Arthur C. Hill, M.D., Associate Professor of Clinical Surgery
 
Current research interests focus on pre-clinical and clinical development of new medical technology. Current research efforts has included 1.) vascular peptide coating to promote endothelial adhesion and proliferation; 2.) medical uses of Nitinol; 3.) anastomotic technology for use in minimally invasive and robotic CABG; 4.) Nitinol for aortic, mitral and tricuspid repair and replacement; 5.) PLAATO Left Atrial Appendage Occlusion Device for Treatment of Atrial Fibrillation; and 6.) Sealant, Super-sealant, and hemostatic devices used in Surgery.

ePTFE arterial-venous shunts are commonly associated with neo-intimal ingrowth which can lead to graft thombosis and occlusion. I am co-Principal Investigator in a study designed to compare the efficacy of P15 cell-binding peptide coated ePTFE A-V grafts to 1.) decrease neo-intimal tissue in-growth at the arterial and venous ends of A-V shunts, 2.) improve the uniformity and smoothness of endothelial cell resurfacing of the graft and, 3.) improve patency of the A-V graft in sheep compared to untreated ePTFE A-V grafts. P-15 is a synthetic peptide which contains the 15 amino acid sequence GTPGPQGIAGQRGVV. P-15 has been identified as the cell adhesion domain within Type I Collagen. P-15 peptide coated materials have been shown in in vitro studies to enhance cell adhesion and proliferation.
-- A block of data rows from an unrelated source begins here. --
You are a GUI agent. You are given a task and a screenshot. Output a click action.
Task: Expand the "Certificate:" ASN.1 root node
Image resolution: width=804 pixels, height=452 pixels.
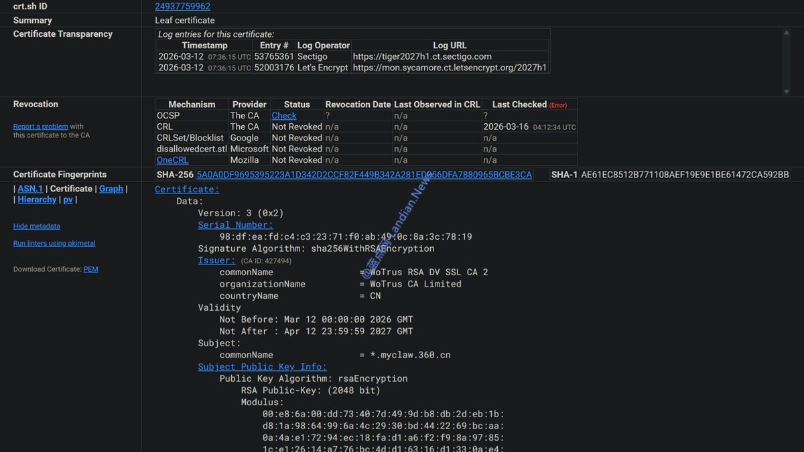[186, 189]
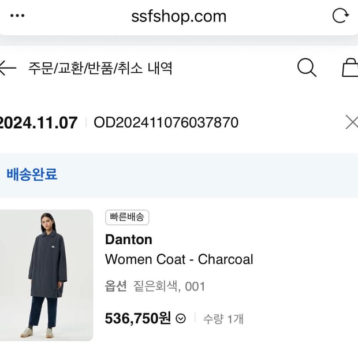Open the Danton brand link
The height and width of the screenshot is (358, 358).
pos(129,240)
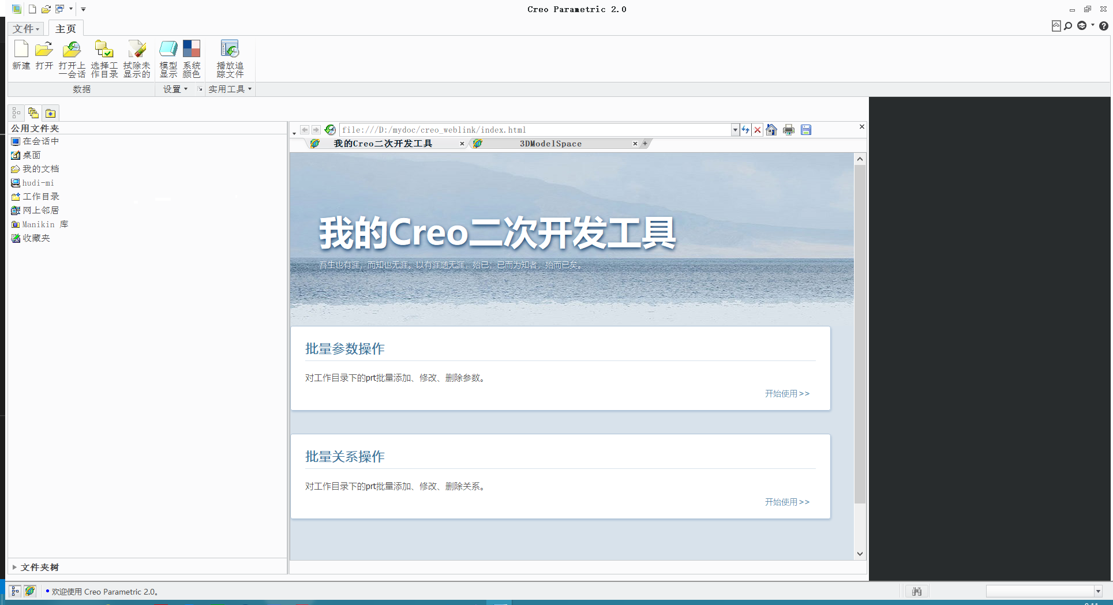The width and height of the screenshot is (1113, 605).
Task: Toggle the folder browser panel icon
Action: 33,113
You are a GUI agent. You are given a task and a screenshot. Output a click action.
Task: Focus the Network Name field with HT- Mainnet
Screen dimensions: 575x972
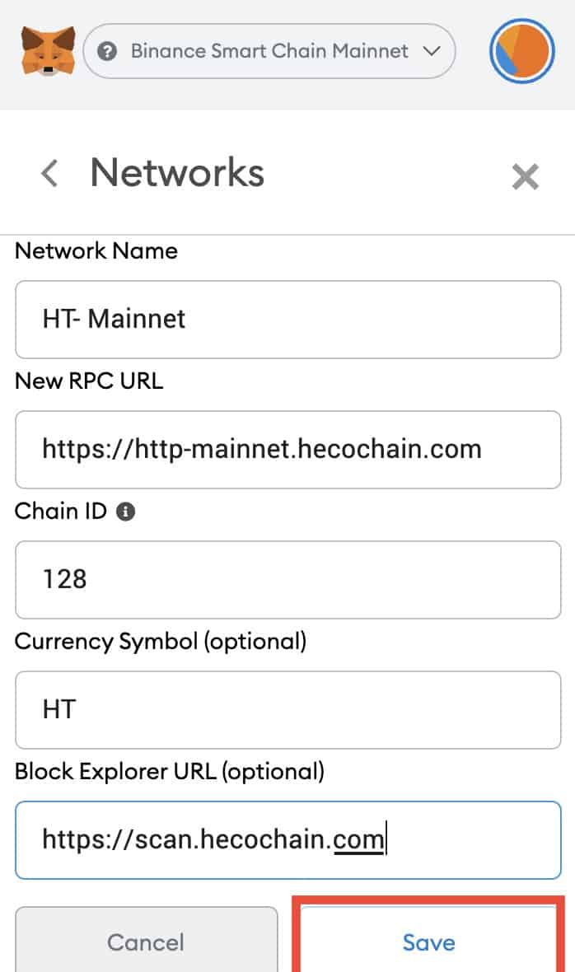click(x=288, y=320)
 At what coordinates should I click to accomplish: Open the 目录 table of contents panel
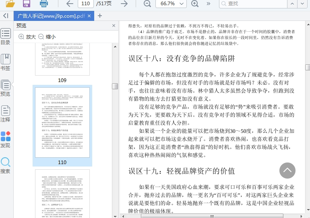(6, 37)
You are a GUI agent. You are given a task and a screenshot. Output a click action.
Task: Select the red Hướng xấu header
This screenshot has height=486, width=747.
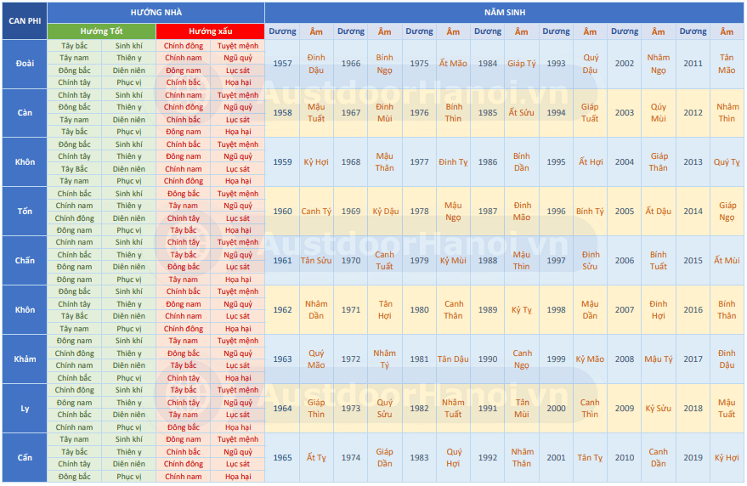[x=210, y=31]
The study demonstrated that P-15 coated ePTFE grafts had less intimal tissue in-growth at the venous anastomosis compared to uncoated ePTFE grafts. The degree of smooth and laminar endothelial cell resurfacing of coated grafts was greater in coated compared to uncoated grafts. This is consistent with previous in vitro studies using human umbilical vein endothelial cells (HUVEC). In these studies, P-15 coated ePTFE graft materials had significantly improved cell adhesion, proliferation, and migration compared to uncoated ePTFE. It appears that P-15 coated ePTFE produces a strong mechanical and biological interaction between the graft surface and the newly formed endothelial lining, and can potentially improve the long term patency of the graft.